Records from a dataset
------------------------------------------------
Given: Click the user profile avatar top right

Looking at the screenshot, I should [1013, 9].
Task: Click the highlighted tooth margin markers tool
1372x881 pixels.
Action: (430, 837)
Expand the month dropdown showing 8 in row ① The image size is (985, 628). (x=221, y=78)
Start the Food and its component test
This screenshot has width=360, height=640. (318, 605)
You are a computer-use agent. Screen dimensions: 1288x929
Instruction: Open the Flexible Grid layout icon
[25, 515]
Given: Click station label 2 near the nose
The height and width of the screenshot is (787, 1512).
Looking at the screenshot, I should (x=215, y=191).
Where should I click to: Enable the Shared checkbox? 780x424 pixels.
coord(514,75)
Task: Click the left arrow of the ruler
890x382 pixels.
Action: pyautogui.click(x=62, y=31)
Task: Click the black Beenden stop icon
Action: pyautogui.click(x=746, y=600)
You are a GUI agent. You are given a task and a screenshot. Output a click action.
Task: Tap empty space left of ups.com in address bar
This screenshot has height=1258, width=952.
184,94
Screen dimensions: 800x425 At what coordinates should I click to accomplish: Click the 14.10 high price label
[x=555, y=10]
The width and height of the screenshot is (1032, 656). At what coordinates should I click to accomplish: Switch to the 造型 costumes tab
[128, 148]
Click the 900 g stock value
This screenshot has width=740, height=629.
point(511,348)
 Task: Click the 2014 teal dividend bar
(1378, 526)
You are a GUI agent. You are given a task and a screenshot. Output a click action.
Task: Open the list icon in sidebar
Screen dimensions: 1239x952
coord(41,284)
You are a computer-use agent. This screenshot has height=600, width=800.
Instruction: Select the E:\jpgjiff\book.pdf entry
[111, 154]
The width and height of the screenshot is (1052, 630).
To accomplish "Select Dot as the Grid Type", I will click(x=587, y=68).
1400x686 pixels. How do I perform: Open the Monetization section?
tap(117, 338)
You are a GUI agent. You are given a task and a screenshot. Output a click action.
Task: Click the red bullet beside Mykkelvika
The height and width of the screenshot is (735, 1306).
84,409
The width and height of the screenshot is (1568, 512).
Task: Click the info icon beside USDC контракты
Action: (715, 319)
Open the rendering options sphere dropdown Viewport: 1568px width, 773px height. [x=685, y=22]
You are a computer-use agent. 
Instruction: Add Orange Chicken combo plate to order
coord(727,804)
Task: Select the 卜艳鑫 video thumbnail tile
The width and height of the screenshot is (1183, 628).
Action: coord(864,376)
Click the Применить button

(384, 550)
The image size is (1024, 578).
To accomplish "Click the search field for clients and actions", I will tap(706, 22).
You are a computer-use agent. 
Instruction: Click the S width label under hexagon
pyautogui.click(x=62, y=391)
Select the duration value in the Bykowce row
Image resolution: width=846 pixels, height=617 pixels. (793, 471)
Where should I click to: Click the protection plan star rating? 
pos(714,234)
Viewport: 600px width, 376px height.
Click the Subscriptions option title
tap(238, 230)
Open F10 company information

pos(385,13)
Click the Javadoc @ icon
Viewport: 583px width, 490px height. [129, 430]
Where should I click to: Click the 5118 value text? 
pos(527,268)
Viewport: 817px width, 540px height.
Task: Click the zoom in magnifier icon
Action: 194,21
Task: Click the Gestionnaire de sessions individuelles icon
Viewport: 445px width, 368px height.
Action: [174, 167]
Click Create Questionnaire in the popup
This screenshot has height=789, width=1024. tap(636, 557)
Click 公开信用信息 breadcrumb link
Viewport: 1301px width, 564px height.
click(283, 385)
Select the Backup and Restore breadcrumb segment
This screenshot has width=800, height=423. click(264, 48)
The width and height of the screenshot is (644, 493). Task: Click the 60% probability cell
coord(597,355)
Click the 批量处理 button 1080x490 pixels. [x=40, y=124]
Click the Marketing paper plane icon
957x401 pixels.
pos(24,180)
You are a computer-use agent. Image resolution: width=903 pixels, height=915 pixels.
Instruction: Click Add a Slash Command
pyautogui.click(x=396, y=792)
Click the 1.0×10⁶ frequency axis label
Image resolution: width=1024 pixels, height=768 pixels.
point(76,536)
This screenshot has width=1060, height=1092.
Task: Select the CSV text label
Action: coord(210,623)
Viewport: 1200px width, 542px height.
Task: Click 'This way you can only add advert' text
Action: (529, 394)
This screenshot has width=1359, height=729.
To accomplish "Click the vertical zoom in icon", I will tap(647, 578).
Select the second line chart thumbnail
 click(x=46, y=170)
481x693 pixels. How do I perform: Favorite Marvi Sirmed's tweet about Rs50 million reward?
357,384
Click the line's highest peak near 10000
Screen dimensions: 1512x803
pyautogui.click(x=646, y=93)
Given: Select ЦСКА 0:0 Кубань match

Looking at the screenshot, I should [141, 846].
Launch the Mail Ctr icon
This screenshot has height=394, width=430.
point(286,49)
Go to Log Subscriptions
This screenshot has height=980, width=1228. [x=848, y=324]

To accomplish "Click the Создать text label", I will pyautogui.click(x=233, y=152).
------------------------------------------------
Problem: Would you copy out all of the entries exactly?

Exercise result:
Given: Click the user profile avatar top right

Looking at the screenshot, I should [1013, 9].
Task: Click the highlighted tooth margin markers tool
1372x881 pixels.
Action: (430, 837)
Expand the month dropdown showing 8 in row ① The image size is (985, 628). (x=221, y=78)
Start the Food and its component test
This screenshot has width=360, height=640. (318, 605)
You are a computer-use agent. Screen dimensions: 1288x929
Instruction: Open the Flexible Grid layout icon
[25, 515]
Given: Click station label 2 near the nose
The height and width of the screenshot is (787, 1512).
Looking at the screenshot, I should (x=215, y=191).
Where should I click to: Enable the Shared checkbox? 780x424 pixels.
coord(514,75)
Task: Click the left arrow of the ruler
890x382 pixels.
Action: pyautogui.click(x=62, y=31)
Task: Click the black Beenden stop icon
Action: pyautogui.click(x=746, y=600)
You are a GUI agent. You are given a task and a screenshot. Output a click action.
Task: Tap empty space left of ups.com in address bar
This screenshot has height=1258, width=952.
184,94
Screen dimensions: 800x425 At what coordinates should I click to accomplish: Click the 14.10 high price label
[x=555, y=10]
The width and height of the screenshot is (1032, 656). At what coordinates should I click to accomplish: Switch to the 造型 costumes tab
[128, 148]
Click the 900 g stock value
This screenshot has width=740, height=629.
point(511,348)
 Task: Click the 2014 teal dividend bar
(1378, 526)
You are a GUI agent. You are given a task and a screenshot. Output a click action.
Task: Open the list icon in sidebar
Screen dimensions: 1239x952
coord(41,284)
You are a computer-use agent. This screenshot has height=600, width=800.
Instruction: Select the E:\jpgjiff\book.pdf entry
[111, 154]
The width and height of the screenshot is (1052, 630).
To accomplish "Select Dot as the Grid Type", I will click(x=587, y=68).
1400x686 pixels. How do I perform: Open the Monetization section?
tap(117, 338)
You are a GUI agent. You are given a task and a screenshot. Output a click action.
Task: Click the red bullet beside Mykkelvika
The height and width of the screenshot is (735, 1306).
84,409
The width and height of the screenshot is (1568, 512).
Task: Click the info icon beside USDC контракты
Action: (715, 319)
Open the rendering options sphere dropdown Viewport: 1568px width, 773px height. [x=685, y=22]
You are a computer-use agent. 
Instruction: Add Orange Chicken combo plate to order
coord(727,804)
Task: Select the 卜艳鑫 video thumbnail tile
The width and height of the screenshot is (1183, 628).
Action: coord(864,376)
Click the Применить button

(384, 550)
The image size is (1024, 578).
To accomplish "Click the search field for clients and actions", I will tap(706, 22).
You are a computer-use agent. 
Instruction: Click the S width label under hexagon
pyautogui.click(x=62, y=391)
Select the duration value in the Bykowce row
Image resolution: width=846 pixels, height=617 pixels. (793, 471)
Where should I click to: Click the protection plan star rating? 
pos(714,234)
Viewport: 600px width, 376px height.
Click the Subscriptions option title
tap(238, 230)
Open F10 company information

pos(385,13)
Click the Javadoc @ icon
Viewport: 583px width, 490px height. [129, 430]
Where should I click to: Click the 5118 value text? 
pos(527,268)
Viewport: 817px width, 540px height.
Task: Click the zoom in magnifier icon
Action: 194,21
Task: Click the Gestionnaire de sessions individuelles icon
Viewport: 445px width, 368px height.
Action: [174, 167]
Click Create Questionnaire in the popup
This screenshot has height=789, width=1024. tap(636, 557)
Click 公开信用信息 breadcrumb link
Viewport: 1301px width, 564px height.
click(283, 385)
Select the Backup and Restore breadcrumb segment
This screenshot has width=800, height=423. click(264, 48)
The width and height of the screenshot is (644, 493). Task: Click the 60% probability cell
coord(597,355)
Click the 批量处理 button 1080x490 pixels. [x=40, y=124]
Click the Marketing paper plane icon
957x401 pixels.
pos(24,180)
You are a computer-use agent. Image resolution: width=903 pixels, height=915 pixels.
Instruction: Click Add a Slash Command
pyautogui.click(x=396, y=792)
Click the 1.0×10⁶ frequency axis label
Image resolution: width=1024 pixels, height=768 pixels.
point(76,536)
This screenshot has width=1060, height=1092.
Task: Select the CSV text label
Action: coord(210,623)
Viewport: 1200px width, 542px height.
Task: Click 'This way you can only add advert' text
Action: (529, 394)
This screenshot has width=1359, height=729.
To accomplish "Click the vertical zoom in icon", I will tap(647, 578).
Select the second line chart thumbnail
 click(x=46, y=170)
481x693 pixels. How do I perform: Favorite Marvi Sirmed's tweet about Rs50 million reward?
357,384
Click the line's highest peak near 10000
Screen dimensions: 1512x803
pyautogui.click(x=646, y=93)
Given: Select ЦСКА 0:0 Кубань match

Looking at the screenshot, I should [141, 846].
Launch the Mail Ctr icon
This screenshot has height=394, width=430.
point(286,49)
Go to Log Subscriptions
This screenshot has height=980, width=1228. [x=848, y=324]

To accomplish "Click the Создать text label", I will pyautogui.click(x=233, y=152).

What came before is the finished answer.